Insurance - Order of operations

Hey everyone, I am hoping some of you who have been through the process of insurance approval can shed some light on my current status.


I submitted my paperwork for the Navigator CGM to Abbott.  They later contacted me and told me that my insurance had been checked and the order had been sent to Apria.  Apria, when I called them, told me that they would have to get a new prescription (there was one with the original paperwork submitted 10 days prior) and that they needed to contact my insurance provider to determine coverage.  Now, either Abbott did nothing, which is fine but they could have said that or the contact at Apria didn't know what he was talking about and was responding based on best guess. 

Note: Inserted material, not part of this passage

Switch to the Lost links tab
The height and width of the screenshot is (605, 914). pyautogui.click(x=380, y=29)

So - for anyone who has done this before with Abbott – Would Abbott normally check my insurance and get authorization or am I waiting on the third party vendor???

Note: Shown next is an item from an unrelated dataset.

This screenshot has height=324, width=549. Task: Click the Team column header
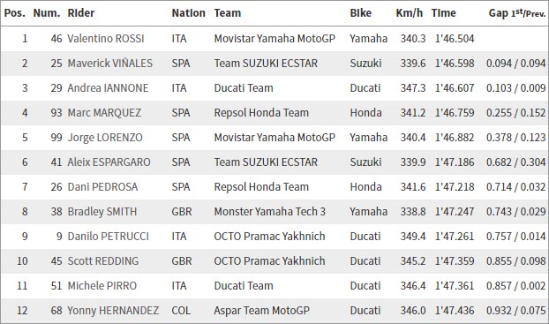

I appreciate any insights, best guesses, theories, or actual data!



(If I can get this figured out BEFORE the 31st – I’ve met my deductible and can suffer the costs more easily – otherwise – I’d not be so anxious…)


Unfortunately it is a long process and you have to be patient because it usually takes up to 30 days or  more for the whole thing to go through all of the steps. Well that is what i went through with aetna. but, i was also denied 3 times. and finally after the 3rd Minimed got involved and then i got everything approved in less than a week.  I would keep calling until you get the answers you are looking for... you have to be persistent and find out everything they need. Ask them 1 million questions get codes get everything you can think of write down dates of when you called and what they tell you when you call ...document everything so you are always ready for them.